Look at the rhetoric in today's newspapers:
Australian Financial Review (afr.com May 10, 2011): Treasurer Wayne Swan is to force the long-term jobless to re-engage with employers or lose their benefits, as Labor braces for a fight over its budget deficits.
The Age newspaper: (theage.com.au May 10, 2011): Swan budget to offer carrot to long-term jobless: Michelle Grattan, "TONIGHT'S budget will crack down on the very long-term unemployed as part of its stick-and-carrot policies for getting people into work and working harder." "With participation a central theme of the budget, the government will also apply a ''stick'' to teenage mothers to try to keep them in education. It will give ''carrots'' in the form of more generous support for families with older teenagers who stay at school and bring forward tax relief for lower-income earners."
You will notice that Government policy is not to create jobs, but to prepare people for jobs. That is a massive difference in policy approach. And the media follows the political lead with stories like those above which vilify those who cannot get job.

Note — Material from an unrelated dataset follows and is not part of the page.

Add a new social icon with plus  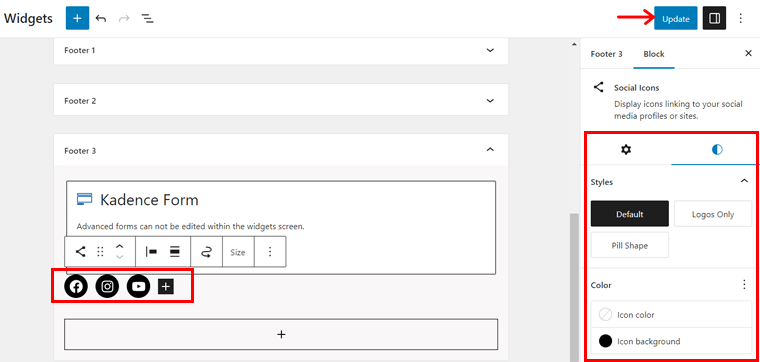pos(166,287)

It is based on the premise that the unemployed choose not to work and therefore need to be "encouraged" to take those jobs that are supposedly available. It is great if you are a skilled worker, but it is bad luck if you are unskilled.
The simple fact is that full time employment has shifted to part time employment over the past 24 years. Is this full employment?
You can see it in the aggregate hours worked figures. You may be employed, but it is not for the full week. Even though the headline rate has improved to 4.9%, the number of hours worked simply has not recovered from the slump of a few years ago. Household bills are paid by cashflow generated by the number of hours you work, not by the fact that you just have a job.
Tonight's budget will be based on a self imposed political constraint of trying to balance the budget by 2013. As Steve Keen says in the following article <click here>, the Government is filling "the airwaves with alarm about the level of government debt in Australia (which) is truly surreal". He makes the point that American government debt is 15 times larger than Australia's - relative to our respective GDPs.
Given Australia's relatively low debt position, is it really appropriate that the government throws an anchor out to slow the economy by reducing expenditure/increasing taxes to the tune of $55 Billion over the next few years. And who will help pay for the slowdown? Those on social welfare who are not taking jobs that are being offered to them. It is interesting to see the Labor Party are more conservative than the Conservatives, but that is the nature of politics today.